The Solution: It’s not necessary to locate all solar facilities on land, particularly land that has better uses. There are 8 billion square meters of rooftops in the U.S. suitable for solar — capable of producing 1,400 terawatts of electricity — enough for 40% of U.S. current needs for electricity. There are another 9 billion square meters of parking lots that may be suitable for shading with solar collectors to produce another 40% of our electricity needs. And certain agricultural crops grow well with partial shade provided by solar collectors. Rooftop solar produces energy closer to where it is used, creating less need for long, expensive transmission lines that waste energy. The efficiency of solar panels is growing, so more electricity is being produced in a smaller area. And contributions to renewable energy from hydro and off-shore wind will further reduce the need for building out solar. Using these approaches, land use will not be a problem. 

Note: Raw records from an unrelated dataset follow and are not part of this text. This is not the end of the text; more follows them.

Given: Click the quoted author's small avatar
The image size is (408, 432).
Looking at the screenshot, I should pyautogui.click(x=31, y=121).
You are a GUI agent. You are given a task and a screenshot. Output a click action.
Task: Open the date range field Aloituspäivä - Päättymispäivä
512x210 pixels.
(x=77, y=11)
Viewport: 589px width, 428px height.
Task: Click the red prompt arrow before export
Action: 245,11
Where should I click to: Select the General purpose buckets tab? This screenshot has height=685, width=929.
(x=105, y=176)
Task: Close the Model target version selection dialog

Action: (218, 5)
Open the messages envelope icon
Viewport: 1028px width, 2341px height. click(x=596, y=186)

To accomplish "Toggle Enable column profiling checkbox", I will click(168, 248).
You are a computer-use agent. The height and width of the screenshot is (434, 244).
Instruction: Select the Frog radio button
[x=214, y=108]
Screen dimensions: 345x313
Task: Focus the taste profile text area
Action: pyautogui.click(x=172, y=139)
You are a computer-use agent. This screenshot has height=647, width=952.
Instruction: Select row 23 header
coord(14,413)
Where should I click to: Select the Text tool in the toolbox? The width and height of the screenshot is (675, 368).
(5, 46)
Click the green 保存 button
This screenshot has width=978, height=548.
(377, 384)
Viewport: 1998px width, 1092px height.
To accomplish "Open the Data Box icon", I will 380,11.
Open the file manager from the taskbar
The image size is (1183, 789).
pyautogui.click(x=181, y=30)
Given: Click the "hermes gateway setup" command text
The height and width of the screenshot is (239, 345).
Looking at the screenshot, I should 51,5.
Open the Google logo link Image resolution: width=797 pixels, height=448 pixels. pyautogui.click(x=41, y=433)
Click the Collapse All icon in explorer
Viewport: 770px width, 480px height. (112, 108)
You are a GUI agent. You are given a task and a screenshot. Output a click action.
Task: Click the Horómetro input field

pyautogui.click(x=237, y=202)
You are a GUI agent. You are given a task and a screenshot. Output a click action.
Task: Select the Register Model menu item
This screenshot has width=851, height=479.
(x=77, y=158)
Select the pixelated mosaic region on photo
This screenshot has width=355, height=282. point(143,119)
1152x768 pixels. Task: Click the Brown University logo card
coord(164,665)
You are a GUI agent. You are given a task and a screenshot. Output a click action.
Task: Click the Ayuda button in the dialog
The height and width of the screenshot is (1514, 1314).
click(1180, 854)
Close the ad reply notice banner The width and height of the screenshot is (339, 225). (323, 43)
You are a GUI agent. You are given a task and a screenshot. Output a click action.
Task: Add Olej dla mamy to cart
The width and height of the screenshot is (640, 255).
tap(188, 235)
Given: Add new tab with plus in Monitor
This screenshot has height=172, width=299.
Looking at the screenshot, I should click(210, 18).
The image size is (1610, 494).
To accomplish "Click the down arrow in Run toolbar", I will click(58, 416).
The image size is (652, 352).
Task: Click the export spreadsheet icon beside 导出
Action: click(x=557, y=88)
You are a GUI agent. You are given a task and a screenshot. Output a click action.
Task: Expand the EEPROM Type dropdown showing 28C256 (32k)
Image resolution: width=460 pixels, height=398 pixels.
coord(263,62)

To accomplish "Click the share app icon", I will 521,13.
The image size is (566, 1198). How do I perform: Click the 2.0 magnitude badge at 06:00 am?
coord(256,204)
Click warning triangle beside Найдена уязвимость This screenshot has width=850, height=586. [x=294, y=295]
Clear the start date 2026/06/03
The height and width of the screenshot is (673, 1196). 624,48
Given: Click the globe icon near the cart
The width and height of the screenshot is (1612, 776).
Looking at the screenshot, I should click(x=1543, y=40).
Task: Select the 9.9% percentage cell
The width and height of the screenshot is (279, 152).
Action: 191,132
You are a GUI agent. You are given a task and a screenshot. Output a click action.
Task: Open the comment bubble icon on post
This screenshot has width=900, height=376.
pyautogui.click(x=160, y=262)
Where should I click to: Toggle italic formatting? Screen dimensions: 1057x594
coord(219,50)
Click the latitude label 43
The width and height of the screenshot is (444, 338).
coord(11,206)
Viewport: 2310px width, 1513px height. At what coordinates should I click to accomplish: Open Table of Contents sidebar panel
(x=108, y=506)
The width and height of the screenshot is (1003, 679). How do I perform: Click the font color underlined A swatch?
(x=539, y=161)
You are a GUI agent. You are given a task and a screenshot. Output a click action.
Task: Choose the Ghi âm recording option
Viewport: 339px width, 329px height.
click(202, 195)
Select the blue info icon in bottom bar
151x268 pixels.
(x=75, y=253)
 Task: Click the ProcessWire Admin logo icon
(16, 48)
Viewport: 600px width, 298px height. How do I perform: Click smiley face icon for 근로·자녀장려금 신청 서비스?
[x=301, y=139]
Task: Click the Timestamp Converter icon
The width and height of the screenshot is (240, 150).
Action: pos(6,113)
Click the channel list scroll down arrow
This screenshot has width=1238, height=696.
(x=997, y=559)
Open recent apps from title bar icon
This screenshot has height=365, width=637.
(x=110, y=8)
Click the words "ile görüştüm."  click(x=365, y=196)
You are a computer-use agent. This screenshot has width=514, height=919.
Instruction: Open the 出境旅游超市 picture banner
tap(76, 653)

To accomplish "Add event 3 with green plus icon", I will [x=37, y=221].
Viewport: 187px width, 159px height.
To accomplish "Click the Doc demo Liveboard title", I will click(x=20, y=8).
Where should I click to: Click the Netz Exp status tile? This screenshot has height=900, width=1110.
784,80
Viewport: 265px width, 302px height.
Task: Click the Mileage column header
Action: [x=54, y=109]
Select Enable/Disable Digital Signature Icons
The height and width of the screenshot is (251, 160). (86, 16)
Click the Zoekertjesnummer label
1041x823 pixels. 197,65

Going All Electric Will Double the Land Needed for Solar

The above estimates do not take into account the “electrify now” movement and the widespread adoption of electric vehicles, including the car, truck, bus, and public transportation fleets. In addition, green hydrogen will be produced from renewable electricity. According to a Princeton study, if we electrify everything, it is likely our electricity consumption could more than double before 2050. This would require a huge expansion of solar that could take huge swaths of land out of use for housing and agriculture. 

The Solution: If all new buildings and homes are built to zero energy or passive house standards, and existing ones get well on the path to zero energy, the electric demand from all electric homes and buildings will be drastically reduced. Rooftop solar collectors will reduce the burden on utility power. New electric vehicles may have solar collectors on their skin, too. And efficiency gains of heat pump HVAC and water heating systems will complement the gains in solar cell efficiency.


Renewable Energy Powered Future Is On the Way

While there are several serious challenges on the road to a fully renewable energy system, there is a wide array of potential solutions. Thanks to thousands of small technical innovations, the theoretical challenges of shifting to a largely solar-based, all-renewable energy-powered economy are being solved. We can all help speed up the process by creating demand for currently available products that will get us there  —  solar panels, battery storage, heat pumps, “smart” grid-aware appliances, and electric vehicles, as well as all electric zero energy or passive house homes and buildings. As demand grows, innovations will increase and prices will fall — leading to universal adoption of zero energy lifestyles. All we need to do is shine our light on the challenges.